C'est la faute à la crise, nous dit-on. Pourtant, selon la Cour des comptes, seulement un tiers du déficit lui est imputable, les deux tiers restants étant dus aux mesures structurelles, notamment fiscales, prises par la majorité. Les rapports établis par le rapporteur général montrent que, depuis dix ans, l'ensemble des recettes a été réduit de 120 à 130 milliards d'euros, ce qui correspond à six points de PIB, soit quasiment le montant du déficit. Encore faudrait-il ajouter le coût de la réforme de la taxe professionnelle, qui n'avait pas été intégré. Avec des dépenses en augmentation et des recettes en diminution, le résultat est simple : c'est l'aggravation du déficit et l'explosion de la dette.

Plutôt que de faire un texte d'affichage, pourquoi ne pas suivre un rapport de l'OCDE qui proposait de rechercher de nouvelles recettes par des mesures fiscales non pénalisantes pour la croissance ? Là encore, vos récentes annonces, notamment en matière de fiscalité du patrimoine, ne nous paraissent pas aller dans le bon sens.

D'autres pistes peuvent être explorées, notamment la « niche Copé » dont le coût net a été estimé à 12 milliards d'euros entre 2007 et 2009. Au titre des cessions de participations, elle a concerné un peu plus de 6 500 entreprises, mais 44 % de ce coût ont bénéficié aux dix plus grosses entreprises du CAC 40. Je ne suis pas certain qu'il était opportun de baisser les droits et la fiscalité sur ces participations.

J'en viens aux trois raisons pour lesquelles il nous paraît inacceptable de figer des orientations politiques.

D'abord, il faut nous souvenir que nos concitoyens ont voté contre le traité constitutionnel en 2005, car ils reprochaient à la seconde partie de ce texte de donner une valeur constitutionnelle à des orientations politiques contenues dans d'autres traités qui, eux, n'avaient pas de valeur constitutionnelle. En présentant votre texte, vous commettez la même erreur, d'autant que les articles 5 et 6 prévoient que, même si les lois-cadres seront révisables, aucune loi de finances, loi de finances rectificative ou loi de financement de la sécurité sociale ne pourra être adoptée en étant contraire aux premières ou en l'absence d'adoption de celles-ci. Ce sera un véritable frein à la réactivité et à l'adaptation des politiques au contexte économique.

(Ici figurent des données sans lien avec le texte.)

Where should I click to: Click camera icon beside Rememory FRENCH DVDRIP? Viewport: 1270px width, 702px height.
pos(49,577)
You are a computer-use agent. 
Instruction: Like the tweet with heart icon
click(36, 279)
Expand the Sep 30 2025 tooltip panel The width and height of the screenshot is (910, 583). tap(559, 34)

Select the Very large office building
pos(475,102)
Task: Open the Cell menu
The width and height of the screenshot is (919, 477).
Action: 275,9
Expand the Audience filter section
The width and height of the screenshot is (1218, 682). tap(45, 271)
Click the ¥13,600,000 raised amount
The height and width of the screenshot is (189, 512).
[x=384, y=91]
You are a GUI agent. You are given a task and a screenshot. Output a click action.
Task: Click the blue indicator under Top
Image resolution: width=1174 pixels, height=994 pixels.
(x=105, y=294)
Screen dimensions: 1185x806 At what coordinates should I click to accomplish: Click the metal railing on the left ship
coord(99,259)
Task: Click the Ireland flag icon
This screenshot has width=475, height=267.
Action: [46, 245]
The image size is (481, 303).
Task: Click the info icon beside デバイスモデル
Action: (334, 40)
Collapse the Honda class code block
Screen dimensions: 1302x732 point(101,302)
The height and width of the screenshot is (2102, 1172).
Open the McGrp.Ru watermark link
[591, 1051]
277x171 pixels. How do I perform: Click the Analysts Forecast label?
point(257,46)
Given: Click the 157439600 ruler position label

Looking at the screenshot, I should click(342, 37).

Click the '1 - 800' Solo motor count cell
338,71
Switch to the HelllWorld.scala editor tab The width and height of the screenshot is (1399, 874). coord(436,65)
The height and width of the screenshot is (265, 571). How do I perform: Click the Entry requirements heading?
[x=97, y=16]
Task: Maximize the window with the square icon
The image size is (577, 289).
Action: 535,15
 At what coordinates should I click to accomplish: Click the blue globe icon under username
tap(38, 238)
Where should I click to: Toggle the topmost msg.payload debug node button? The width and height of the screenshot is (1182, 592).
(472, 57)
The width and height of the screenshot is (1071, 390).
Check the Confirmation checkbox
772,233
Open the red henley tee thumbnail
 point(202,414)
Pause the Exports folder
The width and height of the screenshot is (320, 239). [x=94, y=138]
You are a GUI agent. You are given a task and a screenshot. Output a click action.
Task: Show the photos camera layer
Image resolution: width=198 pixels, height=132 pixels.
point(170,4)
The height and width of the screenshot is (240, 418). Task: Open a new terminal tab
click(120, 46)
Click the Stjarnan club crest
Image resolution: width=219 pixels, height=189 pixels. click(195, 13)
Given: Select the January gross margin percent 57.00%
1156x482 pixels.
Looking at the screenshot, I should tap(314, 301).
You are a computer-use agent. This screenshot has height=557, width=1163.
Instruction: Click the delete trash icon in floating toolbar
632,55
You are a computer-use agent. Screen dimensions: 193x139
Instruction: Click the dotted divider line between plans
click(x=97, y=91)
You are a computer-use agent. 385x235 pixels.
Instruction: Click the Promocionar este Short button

Ensuite, le texte prévoit que le Conseil constitutionnel sera chargé de vérifier l'adéquation entre les lois de finances et les lois-cadres. Cela nous paraît à la fois illégitime et absurde. Quelle serait la légitimité des membres du Conseil constitutionnel à exercer ce contrôle ? Cela interroge, à terme, sur leur mode de désignation.

Pour conclure, je rappellerai les mots prononcés par Jérôme Cahuzac en introduction du débat : de deux choses l'une, soit le texte est vraiment urgent et le Gouvernement doit le rendre applicable dès cette année, soit il ne l'est pas et, quitte à faire une loi pour 2013, autant laisser se dérouler en 2012 le débat démocratique à l'issue duquel, chacun ayant exposé son opinion sur la réduction des déficits et de la dette, les Français choisiront.

Que celles et ceux qui, dans la majorité, voient ce texte comme un moyen de verrouiller et d'empêcher la mise en oeuvre tout à fait libre d'une autre politique après 2012 soient rassurés : seul le gouvernement Jospin est parvenu à faire passer les déficits publics sous la barre des 3 % et la dette sous les 60 %.

Monsieur le ministre, monsieur le rapporteur, si crise de confiance il y a, c'est la situation financière actuelle de notre pays qui a altéré notre crédibilité aux yeux de nos partenaires européens et des marchés. Le seul vrai levier d'une confiance nouvelle serait un changement radical de la politique mise en place. (Applaudissements sur les bancs du groupe SRC.)